The compression layer is the easy one to see. Off-the-shelf models now solve International Mathematical Olympiad problems in minutes, a structured competition category that historically consumed the strongest pre-college mathematicians. A writeup at RITS Shanghai NYU describes an AI system winning gold at the 2025 International Mathematical Olympiad. On a different frontier, OpenAI has said a model disproved a long-standing central conjecture in discrete geometry. Both wins are formalizable in the same way: clean right-or-wrong answers, short proofs, machine-checkable in seconds.
But math also has a layer those benchmarks do not reach. A gold-medal olympiad problem is a five-page solution away from being checked. A deep human proof of a major conjecture is something different. Not just verification, but the slow, century-long project of understanding what a result means, why it is true, and where it sits in the surrounding web of ideas. That work is the layer where mathematics has historically produced its biggest leaps. Sanderson's framing on the podcast is that math capability is jagged, strong on certain problems and weaker on the conceptual breakthroughs that historically moved the field, and that this second layer is not the kind of work a reward loop can compress.
That observation is what makes math a useful proxy. Every intellectual field has a formalizable surface and a conceptual core. In code, the surface is boilerplate and test-fix loops; the core is the architectural decision that reorganizes a codebase. In legal writing, the surface is citation and clause assembly; the core is the argument a court has never seen. In math, the surface is the olympiad problem; the core is the proof that takes a generation to understand. Because the layered structure is unusually visible in mathematics, the field becomes a microscope for what AI is doing to knowledge work everywhere.
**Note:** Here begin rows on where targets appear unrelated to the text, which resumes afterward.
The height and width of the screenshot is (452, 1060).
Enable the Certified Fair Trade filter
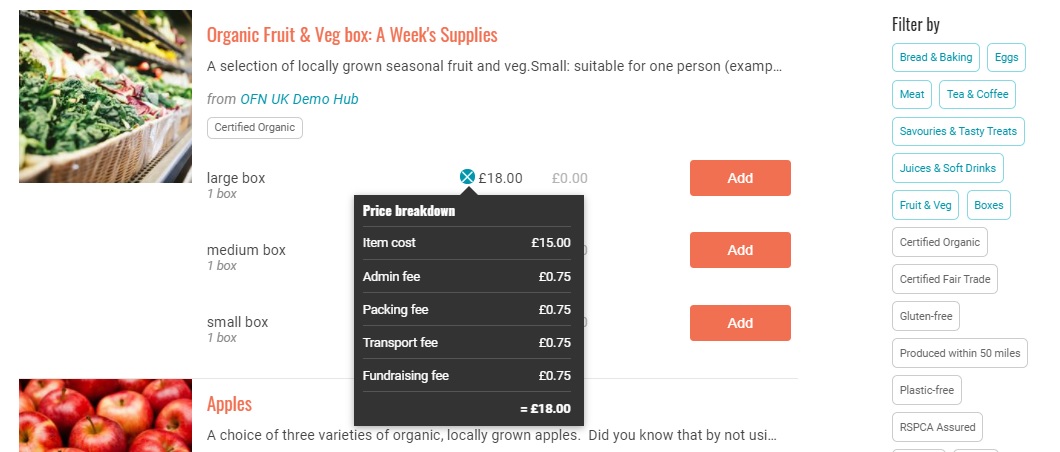click(x=944, y=279)
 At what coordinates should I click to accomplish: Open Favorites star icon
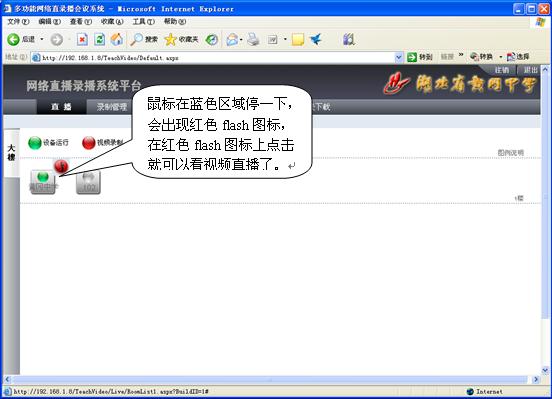point(170,39)
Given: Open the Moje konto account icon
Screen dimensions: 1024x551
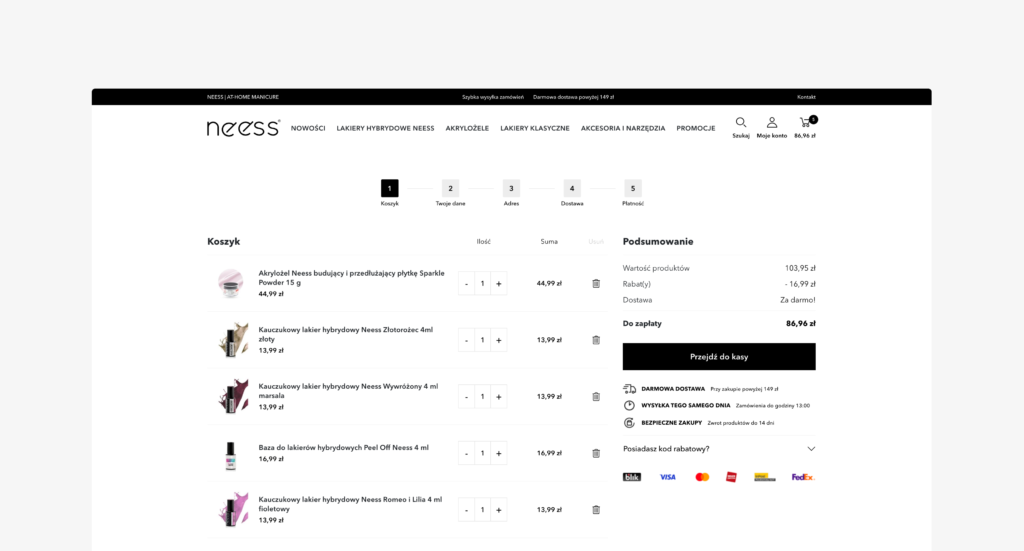Looking at the screenshot, I should coord(771,123).
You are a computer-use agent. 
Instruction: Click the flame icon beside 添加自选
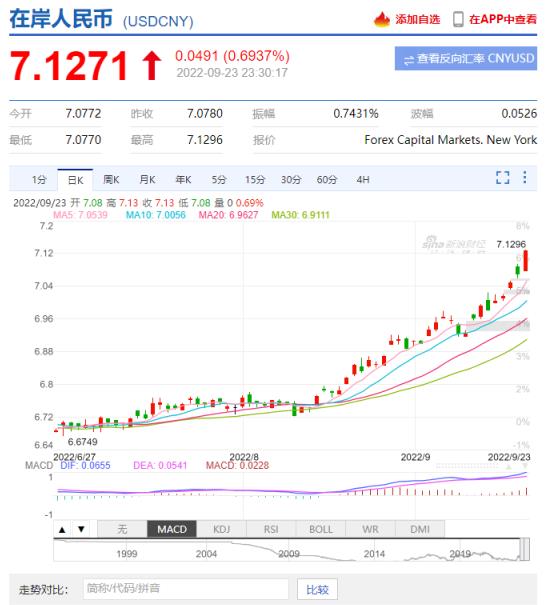tap(382, 19)
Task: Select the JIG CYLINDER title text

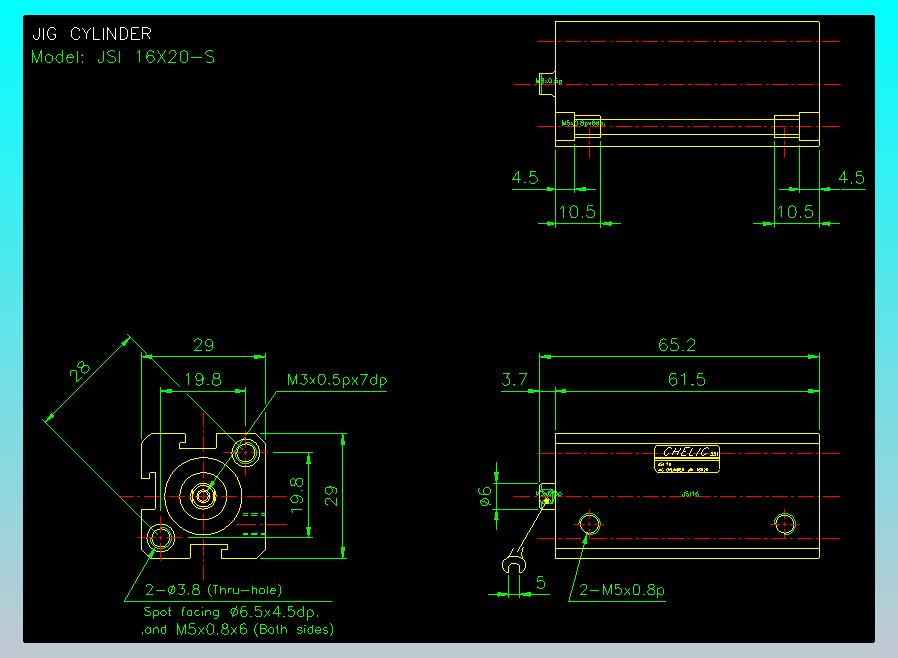Action: pos(92,34)
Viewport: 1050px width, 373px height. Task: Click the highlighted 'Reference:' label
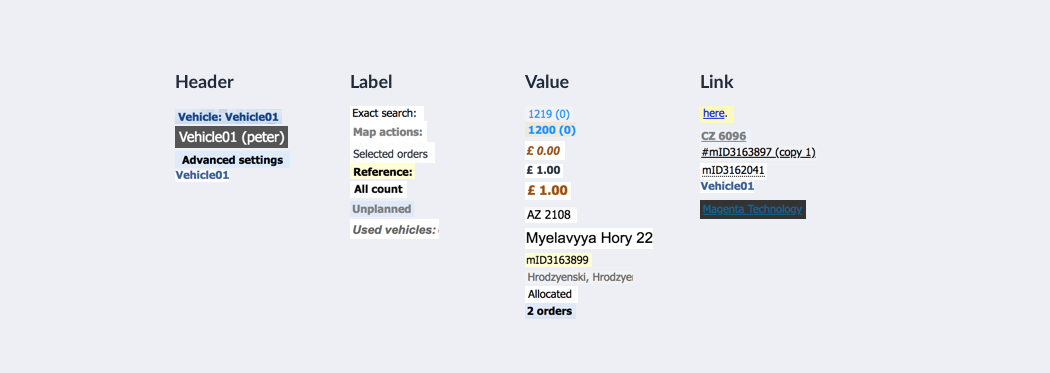pos(383,171)
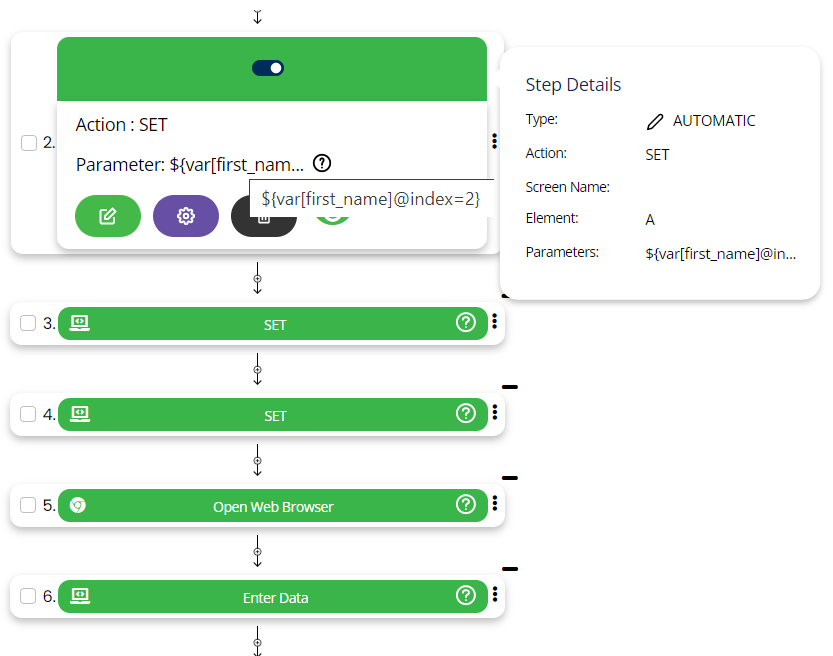The height and width of the screenshot is (656, 833).
Task: Select the Enter Data step bar
Action: tap(275, 597)
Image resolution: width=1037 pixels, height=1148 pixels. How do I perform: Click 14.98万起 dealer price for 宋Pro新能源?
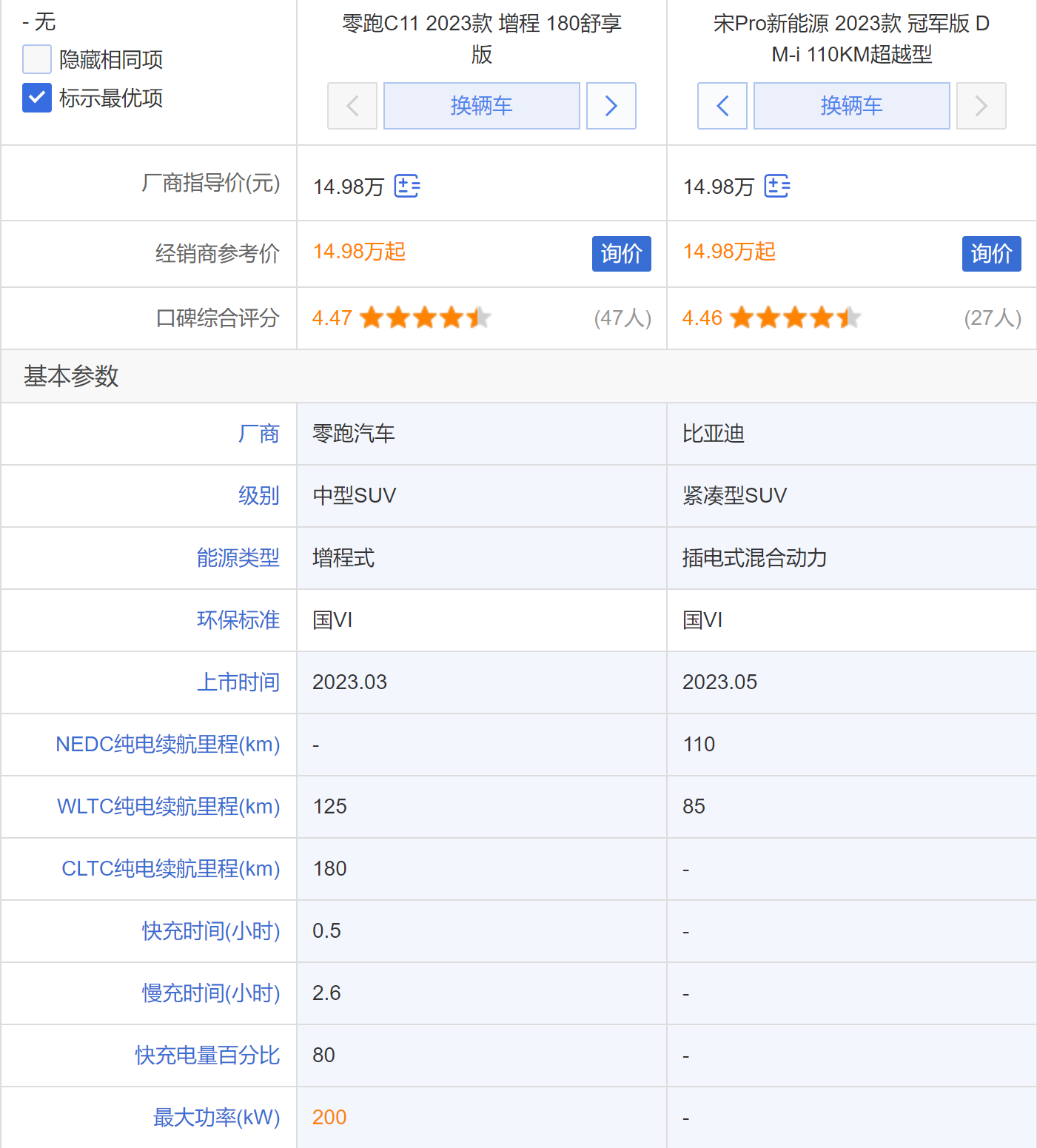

Two open questions sit on top of the frame. The first is whether AI, on net, increases or decreases human understanding of a field. The compression layer is real and growing; whether it trains a larger population of humans to think more carefully, or substitutes for thinking and leaves the conceptual core to atrophy, is an empirical question the next decade will settle. The second is the size of the research overhang, the corpus of latent connections already present in the literature that no individual researcher has time to read. Sanderson raised this on the podcast as a genuinely open question. If AI is now systematically trying to connect ideas already present in the literature, the productive question stops being what the next theorem is and starts being where in the corpus the next connection is hiding. A preprint on reinforcement learning with verifiable rewards, the family of training techniques in which a model improves against checkable answers like math proofs, is one signal that this is the path labs are walking down.
The honest version of the frame has its limits. Sanderson is careful not to extend the math analogy into occupational claims; his Substack extends the same argument into writing and other fields without naming which professions disappear. Dwarkesh's adjacent episode on RLVR and science sits next to this conversation in a running AI-math thread, worth flagging for readers who have not followed the broader pattern.
What the math analogy gives the reader is a vocabulary. Three layers: a compressible surface where AI is already winning, a jagged middle where some moves are AI-shaped and some are not, and a small conceptual core where work is slow, human, and resistant to compression. Every knowledge field has those layers. What is new is that the surface is being compressed in real time.